The students also need the will to overcome any obstacles that may be in their way and build the resiliency to pick themselves up when they fail and try again. Math is taught through movement whenever possible, activating the limbs and enhancing their memory and understanding through their whole body, part of the realm of the will. The thinking realm is developed not only in math skills classes where practice through repetition takes place, but in main lesson blocks where larger chunks of time are given to introduce new concepts through the imagination, biographies of mathematicians, kinesthetic movement, artistic renderings, so that the context of math and the awe and wonder of number is inspired in the student. Main lessons allow for major concepts to be introduced through different modalities to enhance the true understanding and connection of math concepts rather than the mere conventions of processes.
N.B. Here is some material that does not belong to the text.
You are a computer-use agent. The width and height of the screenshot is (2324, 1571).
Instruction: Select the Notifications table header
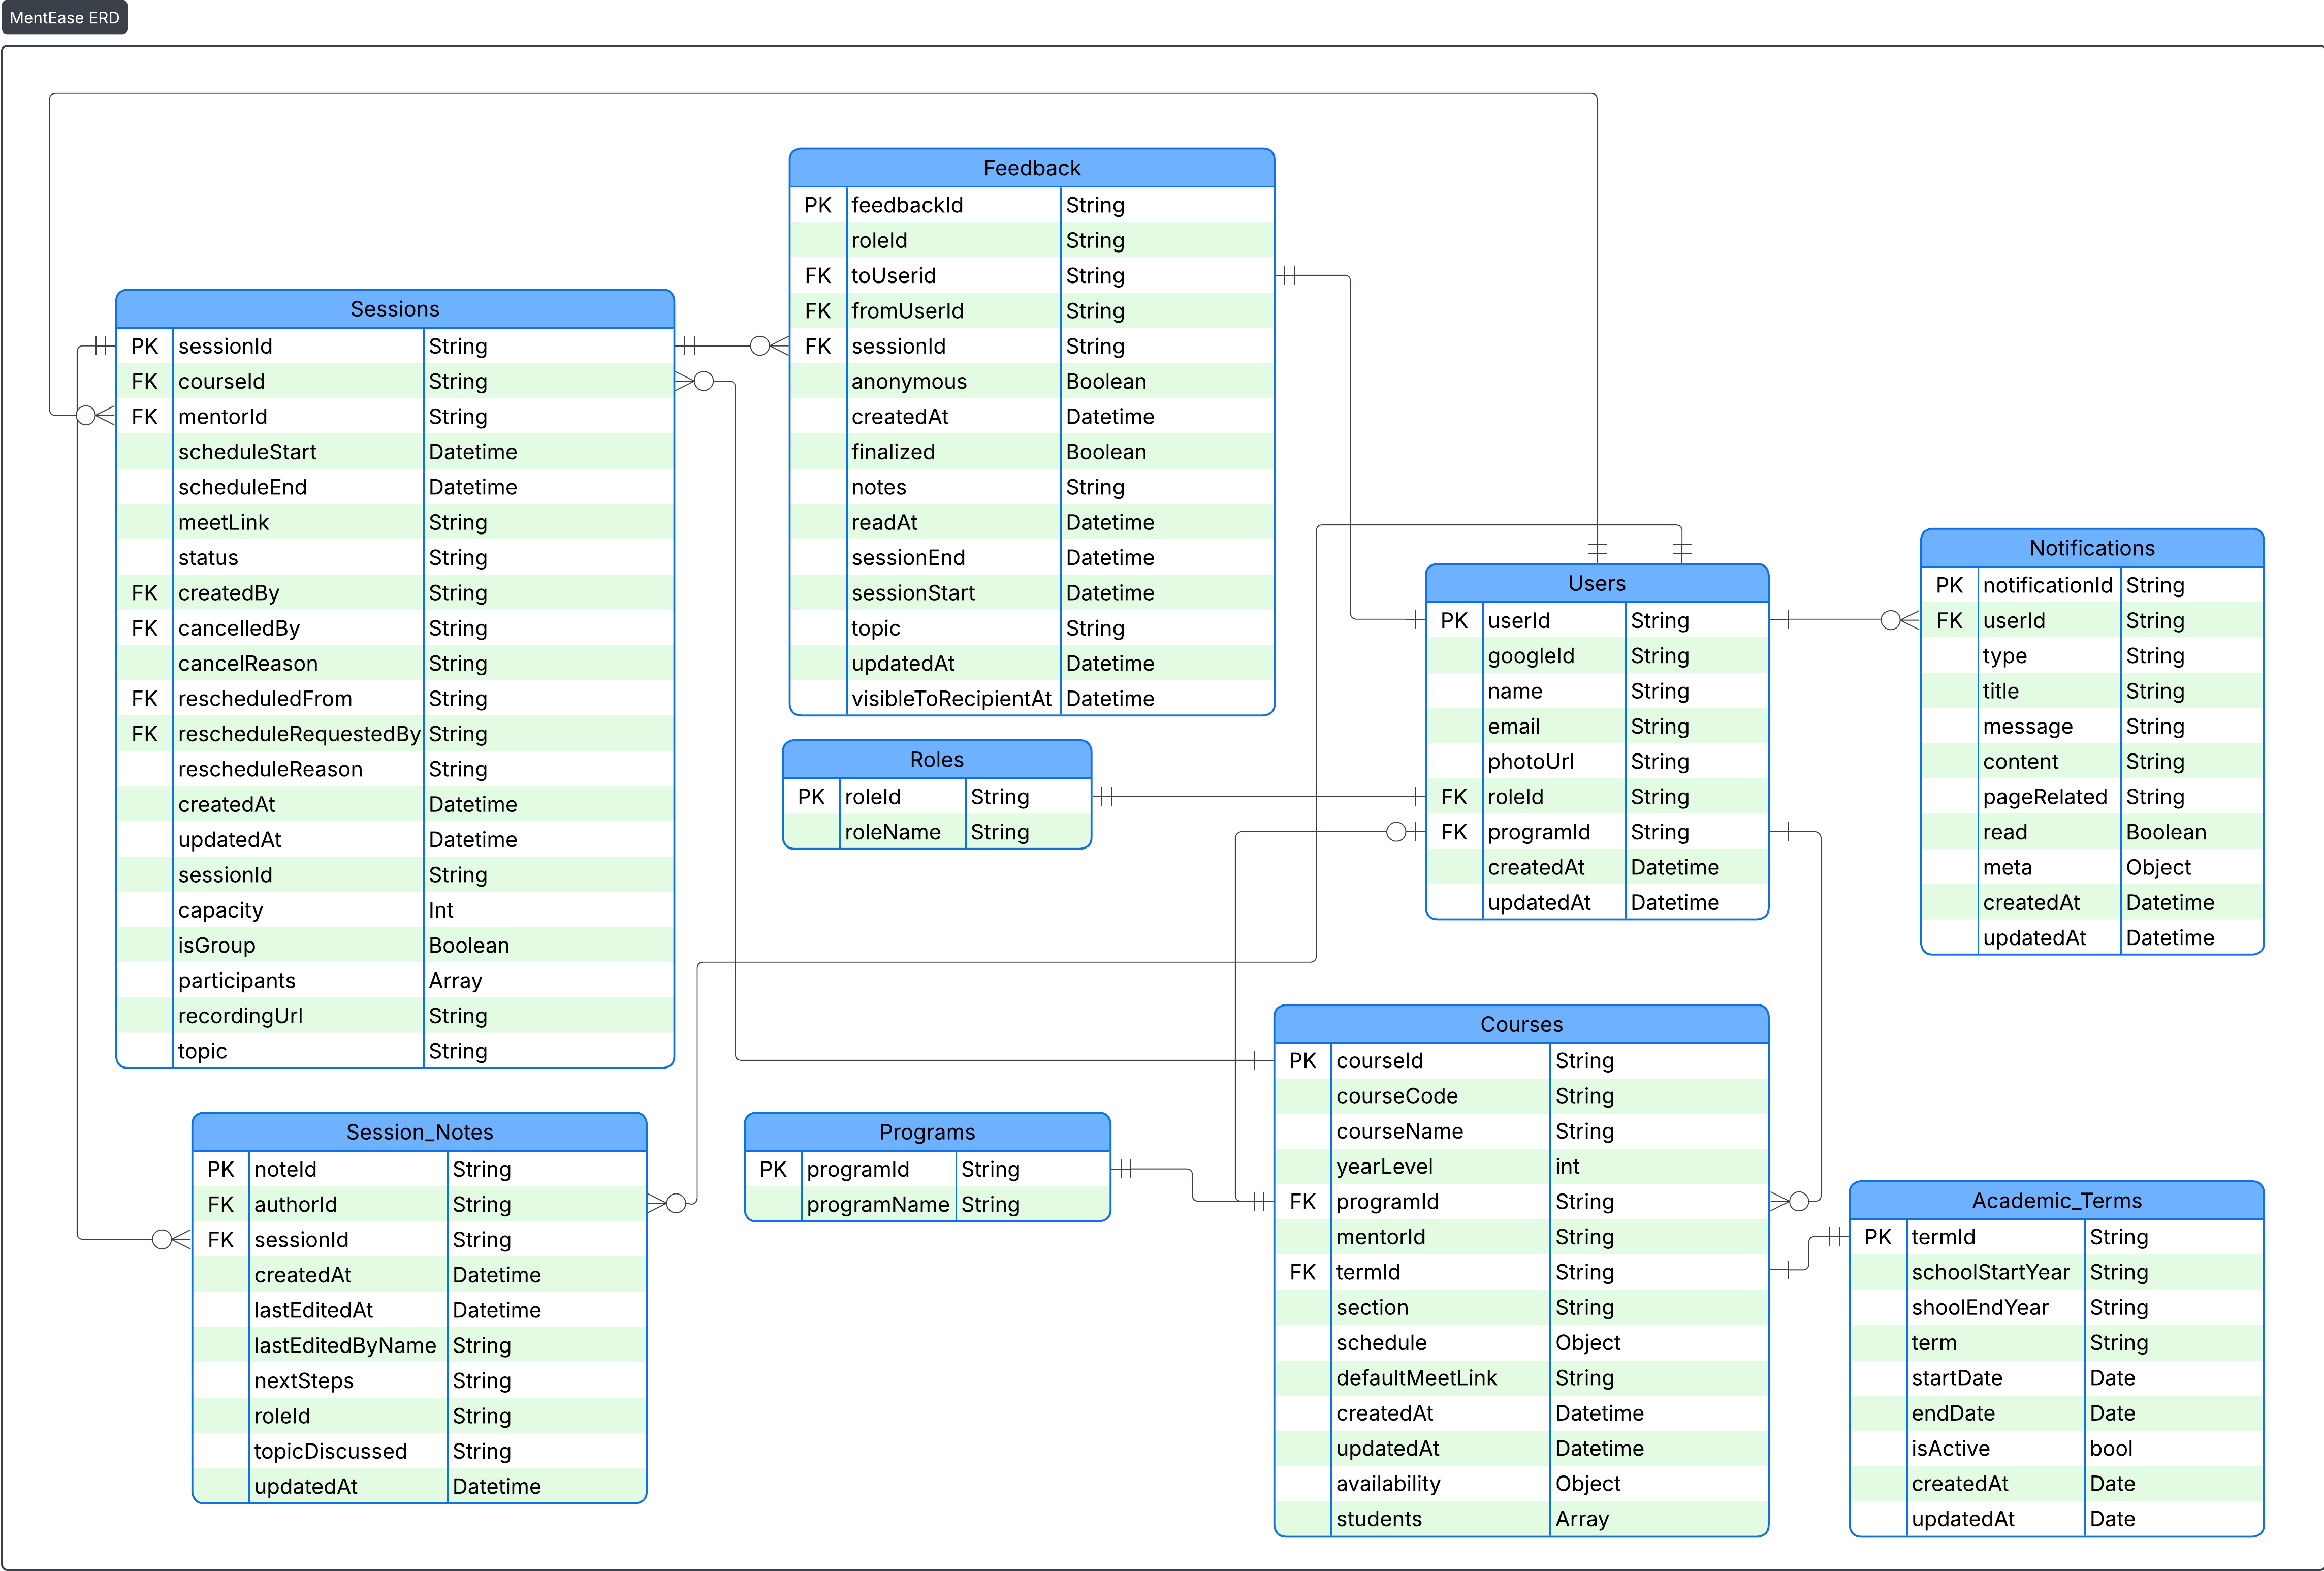click(2091, 548)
Arithmetic and geometry are largely kept separate for as long as possible so the child can experience both in their purest form. While other schools introduce calculators and technology early on, Waldorf Schools emphasize mental math and the proficiency of arithmetic, such as the time tables and number facts and wait until Grade Eight before the students are allowed to use calculators which are then used sparingly. Students learn the basics of how the technology they are using works, before they use it. Math scores in every province across Canada, with the exception of Quebec, have continued to drop in recent years. While Waldorf schools don’t put much stock in standardized test scores, Waldorf teachers teach more than arithmetic and the processes of math, they aspire to bring a solid understanding of math and its applications. Many teachers in Ontario believe the basics are being rushed and the sequencing of the concepts in the curriculum does not leave breathing space. These educators are just beginning to acknowledge what Waldorf education has been practicing for almost one-hundred years.

Our curriculum continues to foster curiosity, enthusisam and true understanding at the center of our teaching by educating the whole human being – head, heart and hands. The revolution continues!